I tried the Rondo (the Frames also come in a Wayfarer-inspired Alto style), and the fit was comfortable and didn’t feel or look too large the way sunglasses sometimes do on my smaller face. The real test came when I started using them as headphones. No part of the Frames actually encloses the ear, so they essentially function as open-air headphones. While listening to music outside (the Frames pair via Bluetooth), I was aware of sounds around me but still heard my music at a good volume. Mehul Trivedi, director of Bose Frames, explained that the glasses are designed with “a speaker right near the front of your ear to guide that sound to you [and then] cancel in the far field,” so your fellow pedestrians don’t get an earful of whatever you’re blasting.
I tried them at home and in the office, too, to get a sense of just how private the music was, and though my husband and co-workers could hear some sound, they couldn’t hear enough to identify a specific song (Young the Giant’s “Superposition,” for the record). When I wore them outside, amidst other noise, on the other hand, no one could tell I was listening to music.

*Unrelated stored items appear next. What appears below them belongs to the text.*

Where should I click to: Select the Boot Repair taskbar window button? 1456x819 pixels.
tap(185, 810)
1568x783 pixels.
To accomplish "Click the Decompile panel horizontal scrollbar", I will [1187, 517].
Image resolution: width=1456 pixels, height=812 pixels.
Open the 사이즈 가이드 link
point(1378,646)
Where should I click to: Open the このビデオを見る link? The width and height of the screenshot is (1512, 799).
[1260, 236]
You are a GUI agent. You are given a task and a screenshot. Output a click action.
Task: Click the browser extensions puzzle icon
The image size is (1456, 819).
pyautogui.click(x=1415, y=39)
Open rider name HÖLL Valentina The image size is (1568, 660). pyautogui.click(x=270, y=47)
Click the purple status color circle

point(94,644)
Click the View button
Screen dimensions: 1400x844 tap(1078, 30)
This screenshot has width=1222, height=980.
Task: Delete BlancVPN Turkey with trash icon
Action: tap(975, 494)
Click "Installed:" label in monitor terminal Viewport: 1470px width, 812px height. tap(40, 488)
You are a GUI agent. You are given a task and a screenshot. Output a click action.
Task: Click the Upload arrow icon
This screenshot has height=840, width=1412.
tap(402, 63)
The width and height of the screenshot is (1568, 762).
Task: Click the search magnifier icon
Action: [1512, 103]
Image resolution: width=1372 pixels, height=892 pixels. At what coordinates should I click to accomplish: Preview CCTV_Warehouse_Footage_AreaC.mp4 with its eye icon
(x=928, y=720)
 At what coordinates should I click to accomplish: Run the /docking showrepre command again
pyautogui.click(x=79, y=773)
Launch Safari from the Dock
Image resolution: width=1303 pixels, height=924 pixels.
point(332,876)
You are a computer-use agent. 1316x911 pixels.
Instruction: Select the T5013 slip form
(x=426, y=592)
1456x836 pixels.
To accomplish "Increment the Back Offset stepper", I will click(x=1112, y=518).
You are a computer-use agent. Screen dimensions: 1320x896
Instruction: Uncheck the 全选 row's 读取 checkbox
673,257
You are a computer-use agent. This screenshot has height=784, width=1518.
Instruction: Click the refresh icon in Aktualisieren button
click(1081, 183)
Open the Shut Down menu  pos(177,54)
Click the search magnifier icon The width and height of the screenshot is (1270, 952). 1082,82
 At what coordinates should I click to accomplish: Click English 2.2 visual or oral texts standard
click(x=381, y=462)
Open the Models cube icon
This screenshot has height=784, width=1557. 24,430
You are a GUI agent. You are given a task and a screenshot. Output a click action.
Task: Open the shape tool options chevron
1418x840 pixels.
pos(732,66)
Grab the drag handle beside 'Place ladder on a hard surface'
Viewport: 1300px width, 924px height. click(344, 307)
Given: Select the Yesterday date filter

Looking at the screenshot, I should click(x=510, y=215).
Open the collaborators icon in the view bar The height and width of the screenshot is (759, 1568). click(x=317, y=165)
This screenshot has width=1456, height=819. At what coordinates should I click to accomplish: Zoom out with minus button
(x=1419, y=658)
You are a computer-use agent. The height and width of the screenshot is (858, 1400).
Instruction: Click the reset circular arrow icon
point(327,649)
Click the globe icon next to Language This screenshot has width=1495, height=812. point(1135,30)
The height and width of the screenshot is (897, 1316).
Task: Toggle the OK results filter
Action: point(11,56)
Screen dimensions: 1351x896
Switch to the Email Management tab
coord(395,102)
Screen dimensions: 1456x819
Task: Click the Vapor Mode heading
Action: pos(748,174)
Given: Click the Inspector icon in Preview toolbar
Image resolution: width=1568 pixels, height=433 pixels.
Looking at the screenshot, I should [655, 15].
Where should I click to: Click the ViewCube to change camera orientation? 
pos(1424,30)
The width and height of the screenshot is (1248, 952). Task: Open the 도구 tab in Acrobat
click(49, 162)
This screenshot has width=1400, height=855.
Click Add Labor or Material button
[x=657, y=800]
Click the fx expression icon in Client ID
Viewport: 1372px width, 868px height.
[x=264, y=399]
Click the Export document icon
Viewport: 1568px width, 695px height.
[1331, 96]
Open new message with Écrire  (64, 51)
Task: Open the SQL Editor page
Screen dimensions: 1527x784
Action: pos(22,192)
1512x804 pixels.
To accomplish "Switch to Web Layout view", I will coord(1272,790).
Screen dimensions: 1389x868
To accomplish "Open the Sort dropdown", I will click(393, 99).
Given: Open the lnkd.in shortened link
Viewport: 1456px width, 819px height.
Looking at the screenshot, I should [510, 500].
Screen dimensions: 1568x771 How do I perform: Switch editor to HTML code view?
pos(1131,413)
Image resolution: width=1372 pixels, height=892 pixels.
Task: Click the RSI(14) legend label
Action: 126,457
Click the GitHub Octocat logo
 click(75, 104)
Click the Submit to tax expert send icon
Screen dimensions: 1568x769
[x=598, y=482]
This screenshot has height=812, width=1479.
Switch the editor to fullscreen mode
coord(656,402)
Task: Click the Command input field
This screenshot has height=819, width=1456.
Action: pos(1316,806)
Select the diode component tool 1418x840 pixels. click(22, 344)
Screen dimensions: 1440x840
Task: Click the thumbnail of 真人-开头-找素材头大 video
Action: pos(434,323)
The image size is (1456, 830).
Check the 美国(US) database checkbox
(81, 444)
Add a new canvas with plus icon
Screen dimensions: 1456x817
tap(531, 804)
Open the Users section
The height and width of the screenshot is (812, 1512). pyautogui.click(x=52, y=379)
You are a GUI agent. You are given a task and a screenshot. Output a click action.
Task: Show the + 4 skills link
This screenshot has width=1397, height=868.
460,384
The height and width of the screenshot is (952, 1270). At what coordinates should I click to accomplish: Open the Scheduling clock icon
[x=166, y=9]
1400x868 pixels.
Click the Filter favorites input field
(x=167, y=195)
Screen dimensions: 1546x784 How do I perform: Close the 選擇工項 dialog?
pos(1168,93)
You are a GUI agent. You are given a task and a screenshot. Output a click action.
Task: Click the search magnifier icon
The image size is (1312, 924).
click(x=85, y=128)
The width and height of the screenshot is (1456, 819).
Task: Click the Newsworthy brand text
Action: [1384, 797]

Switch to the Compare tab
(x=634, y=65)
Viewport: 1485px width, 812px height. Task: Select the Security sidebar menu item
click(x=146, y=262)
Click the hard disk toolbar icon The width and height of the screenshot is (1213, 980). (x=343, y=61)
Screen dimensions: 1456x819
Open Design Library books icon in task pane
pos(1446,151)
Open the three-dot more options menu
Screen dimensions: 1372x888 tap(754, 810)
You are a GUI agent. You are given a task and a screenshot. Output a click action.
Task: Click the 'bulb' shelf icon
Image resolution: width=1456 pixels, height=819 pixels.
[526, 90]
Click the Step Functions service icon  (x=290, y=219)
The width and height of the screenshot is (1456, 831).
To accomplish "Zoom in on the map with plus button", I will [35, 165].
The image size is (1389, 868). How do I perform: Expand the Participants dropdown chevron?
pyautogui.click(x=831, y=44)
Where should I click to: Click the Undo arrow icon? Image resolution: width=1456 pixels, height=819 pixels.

Though I wasn’t going to get the deep, booming base or overall audio range of high-end headphones, the sound quality was perfectly fine for strolling.
I even went for an hour-long run in the Frames (the battery level dropped by 20 percent, putting its lifespan on par with most wireless Bluetooth earbuds) and heard every word of the podcast I was listening to while also hearing cars and bikes in my vicinity. Plus, they seamlessly connected to my Nike running app to give me audio updates on my distance and pace. And even though they aren’t designed for running, they didn’t bounce on my face at all.
What’s really unique about the Bose Frames compared to a regular pair of headphones is the audio-led augmented reality. While I love Google Maps for navigating an unfamiliar city, it would be nice not to be tethered to my phone while using it. And the Bose Frames solves that problem, seamlessly delivering directions in my ear without being distracting. While you’re probably already using your phone for all of these functions already, Trivedi explains that Bose is partnering with developers to release new apps that will take advantage of the glasses’ internal compass and hands-free functionality. For example, Navisens, an app coming out this month, will detect where you’re facing and share relevant information like a Yelp review or historical details. It could be a useful feature when you’re traveling and unfamiliar with a locale, even if some of us would prefer to just whip out our phones.
For now, the Frames are a promising novelty, though its potential hinges on what other apps might be coming (could an AR video game be far behind?). They’re nice-enough glasses and nice-enough headphones, but some situations just don’t call for the simultaneous use of both. They become useless once you’re indoors or it’s dark outside — unless you don’t mind being that person in sunglasses. They’re also made of plastic and don’t feel as nicely-made as a pair of Warby Parkers (which, it should be said, are half the price). I found the Frames to be a totally fun invention, though, with the possibility of becoming much more useful. Even as is, they’d make a great gift for someone about to go on a beach vacation or just a New Yorker who can’t remember to reach for both their Warbies and Air Pods in the morning.